◆ Records shown

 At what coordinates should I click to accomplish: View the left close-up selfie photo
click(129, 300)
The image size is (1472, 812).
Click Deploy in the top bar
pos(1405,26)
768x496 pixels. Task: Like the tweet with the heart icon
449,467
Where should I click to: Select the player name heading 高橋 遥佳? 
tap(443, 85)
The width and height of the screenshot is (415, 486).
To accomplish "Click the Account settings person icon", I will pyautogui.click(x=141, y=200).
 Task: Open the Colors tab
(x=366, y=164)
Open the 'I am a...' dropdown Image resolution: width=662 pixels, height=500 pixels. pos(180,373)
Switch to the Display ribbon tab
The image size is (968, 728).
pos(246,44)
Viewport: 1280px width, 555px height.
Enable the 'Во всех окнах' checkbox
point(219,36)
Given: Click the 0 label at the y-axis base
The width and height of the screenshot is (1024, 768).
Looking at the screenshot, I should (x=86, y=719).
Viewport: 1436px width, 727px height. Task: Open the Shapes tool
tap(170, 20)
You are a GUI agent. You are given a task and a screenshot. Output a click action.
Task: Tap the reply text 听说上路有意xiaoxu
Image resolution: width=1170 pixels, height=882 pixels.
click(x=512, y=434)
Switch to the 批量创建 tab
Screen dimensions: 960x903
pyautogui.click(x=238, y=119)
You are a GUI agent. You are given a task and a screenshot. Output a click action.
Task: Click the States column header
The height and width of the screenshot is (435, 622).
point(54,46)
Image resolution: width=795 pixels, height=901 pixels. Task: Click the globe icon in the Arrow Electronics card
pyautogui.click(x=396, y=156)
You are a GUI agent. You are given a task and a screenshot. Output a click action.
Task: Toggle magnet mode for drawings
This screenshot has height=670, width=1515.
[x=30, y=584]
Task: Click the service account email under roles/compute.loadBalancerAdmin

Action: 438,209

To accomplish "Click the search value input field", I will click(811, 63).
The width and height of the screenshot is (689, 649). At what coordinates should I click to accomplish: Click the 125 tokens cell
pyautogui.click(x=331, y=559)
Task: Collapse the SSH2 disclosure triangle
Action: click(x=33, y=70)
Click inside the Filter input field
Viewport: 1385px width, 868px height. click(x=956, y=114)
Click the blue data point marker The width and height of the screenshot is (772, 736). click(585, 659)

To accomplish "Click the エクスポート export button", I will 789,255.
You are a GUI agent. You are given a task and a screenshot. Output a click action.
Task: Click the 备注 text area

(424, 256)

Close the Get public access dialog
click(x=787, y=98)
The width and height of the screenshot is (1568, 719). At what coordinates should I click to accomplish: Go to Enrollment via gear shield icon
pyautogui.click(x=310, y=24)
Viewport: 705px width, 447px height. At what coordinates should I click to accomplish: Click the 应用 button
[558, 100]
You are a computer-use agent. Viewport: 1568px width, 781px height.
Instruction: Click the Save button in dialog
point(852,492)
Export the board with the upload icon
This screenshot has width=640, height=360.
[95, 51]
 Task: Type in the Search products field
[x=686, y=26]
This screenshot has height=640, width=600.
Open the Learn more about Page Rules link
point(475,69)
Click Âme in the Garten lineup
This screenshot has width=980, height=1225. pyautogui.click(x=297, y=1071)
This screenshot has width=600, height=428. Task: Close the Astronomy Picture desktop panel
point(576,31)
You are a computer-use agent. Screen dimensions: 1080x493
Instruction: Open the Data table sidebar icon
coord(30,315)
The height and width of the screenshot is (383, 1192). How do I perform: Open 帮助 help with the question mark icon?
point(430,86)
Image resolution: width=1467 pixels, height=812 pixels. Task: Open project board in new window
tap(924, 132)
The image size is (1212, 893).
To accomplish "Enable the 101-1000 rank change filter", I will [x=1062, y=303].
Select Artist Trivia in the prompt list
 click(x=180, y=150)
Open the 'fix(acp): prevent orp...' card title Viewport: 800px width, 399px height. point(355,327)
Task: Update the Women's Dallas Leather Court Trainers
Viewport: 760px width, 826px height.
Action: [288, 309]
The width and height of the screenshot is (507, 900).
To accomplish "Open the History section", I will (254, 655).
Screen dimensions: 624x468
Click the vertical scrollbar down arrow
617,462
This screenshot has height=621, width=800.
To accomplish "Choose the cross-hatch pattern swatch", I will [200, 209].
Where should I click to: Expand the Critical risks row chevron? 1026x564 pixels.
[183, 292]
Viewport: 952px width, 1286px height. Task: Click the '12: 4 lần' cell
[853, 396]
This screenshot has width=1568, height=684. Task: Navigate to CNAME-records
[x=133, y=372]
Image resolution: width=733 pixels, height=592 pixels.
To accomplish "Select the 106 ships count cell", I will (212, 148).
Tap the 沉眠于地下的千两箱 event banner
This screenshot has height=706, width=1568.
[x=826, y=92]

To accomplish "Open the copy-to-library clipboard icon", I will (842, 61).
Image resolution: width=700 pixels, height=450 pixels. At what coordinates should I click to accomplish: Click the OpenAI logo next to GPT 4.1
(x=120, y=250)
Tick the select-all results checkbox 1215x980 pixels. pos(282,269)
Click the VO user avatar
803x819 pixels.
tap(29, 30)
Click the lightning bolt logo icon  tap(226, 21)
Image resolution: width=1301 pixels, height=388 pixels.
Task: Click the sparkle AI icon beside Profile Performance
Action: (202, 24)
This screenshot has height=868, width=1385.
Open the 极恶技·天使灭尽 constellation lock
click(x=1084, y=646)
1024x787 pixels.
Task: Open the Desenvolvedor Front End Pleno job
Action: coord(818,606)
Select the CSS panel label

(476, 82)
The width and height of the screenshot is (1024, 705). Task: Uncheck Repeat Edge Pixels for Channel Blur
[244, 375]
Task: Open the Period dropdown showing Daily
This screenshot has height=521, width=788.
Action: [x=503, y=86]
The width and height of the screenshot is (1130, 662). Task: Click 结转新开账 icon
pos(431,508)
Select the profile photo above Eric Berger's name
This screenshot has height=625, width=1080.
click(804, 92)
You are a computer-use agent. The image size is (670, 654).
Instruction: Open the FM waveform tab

◆ Exercise aim
Copy all lines of the records in which the string "dropdown" can be found.

◆ Solution below
Open the 'I am a...' dropdown Image resolution: width=662 pixels, height=500 pixels. pos(180,373)
Task: Open the Period dropdown showing Daily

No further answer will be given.